* TRY IT
Print, from the listing below, the lines starting at the line containing "You are a GUI" and ending at the line containing "AP NATO (123, 901)", exactly as they stand, and print nothing else.

* GIVEN DATA

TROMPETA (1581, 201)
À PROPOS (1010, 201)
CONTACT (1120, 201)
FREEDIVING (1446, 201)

---

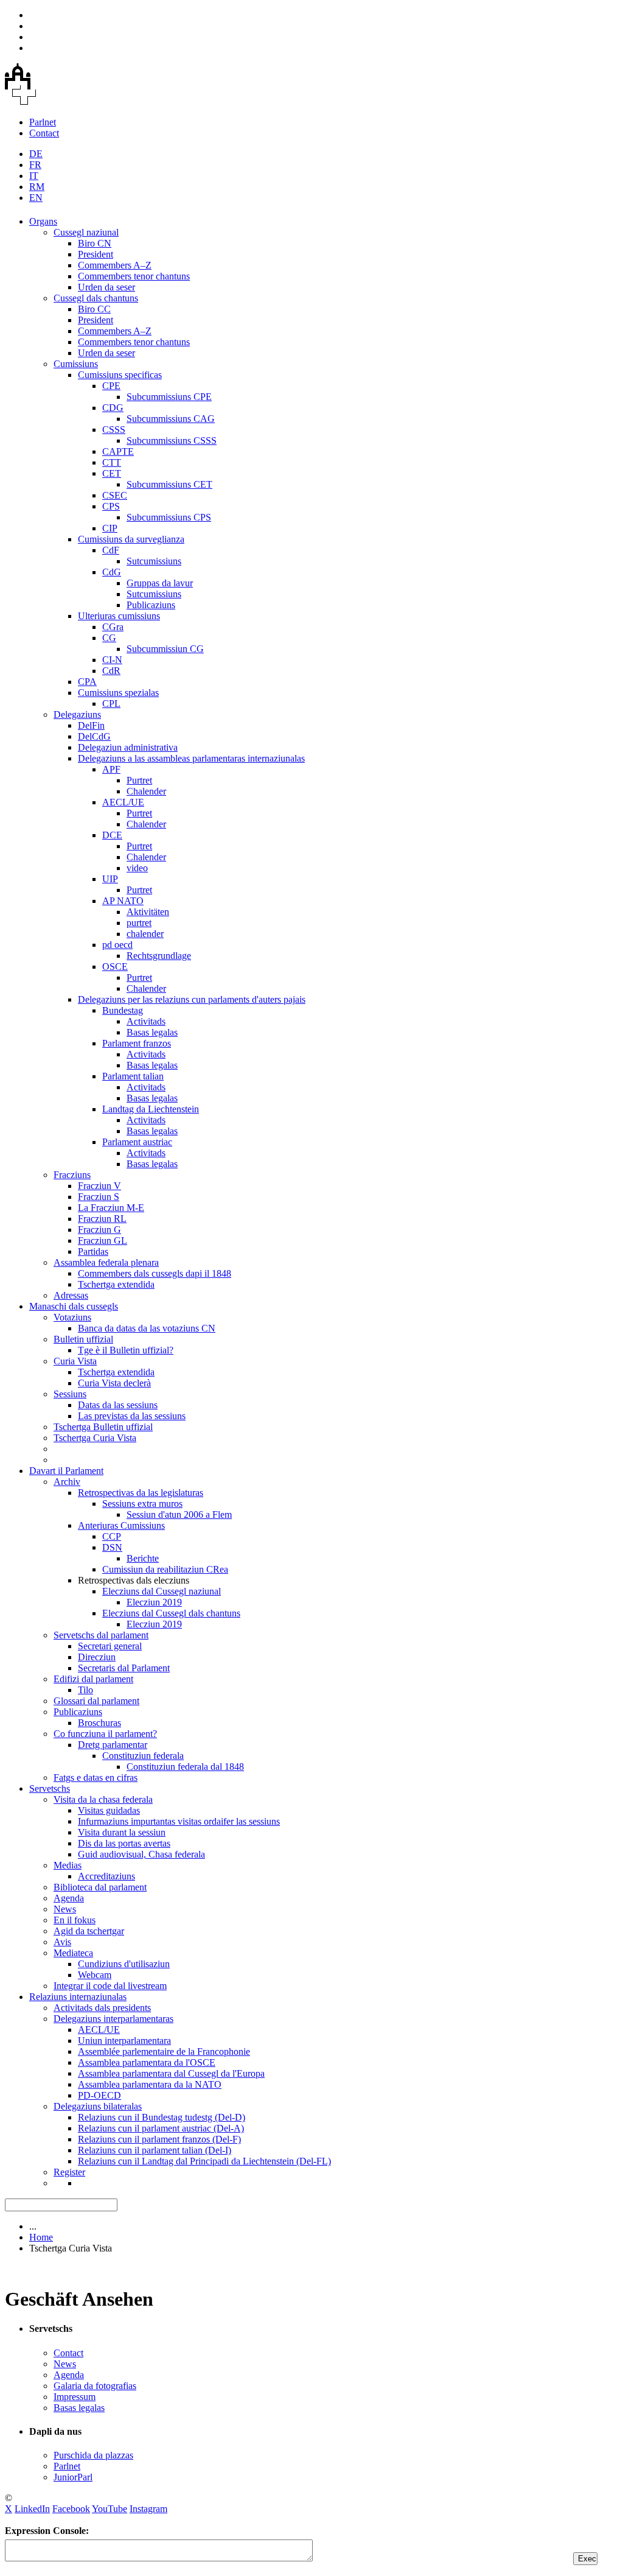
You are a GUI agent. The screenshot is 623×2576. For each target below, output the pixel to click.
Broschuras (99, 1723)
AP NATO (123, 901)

* SOLUTION BELOW
You are a GUI agent. The screenshot is 623×2576. For each target below, output the pixel to click.
Broschuras (99, 1723)
AP NATO (123, 901)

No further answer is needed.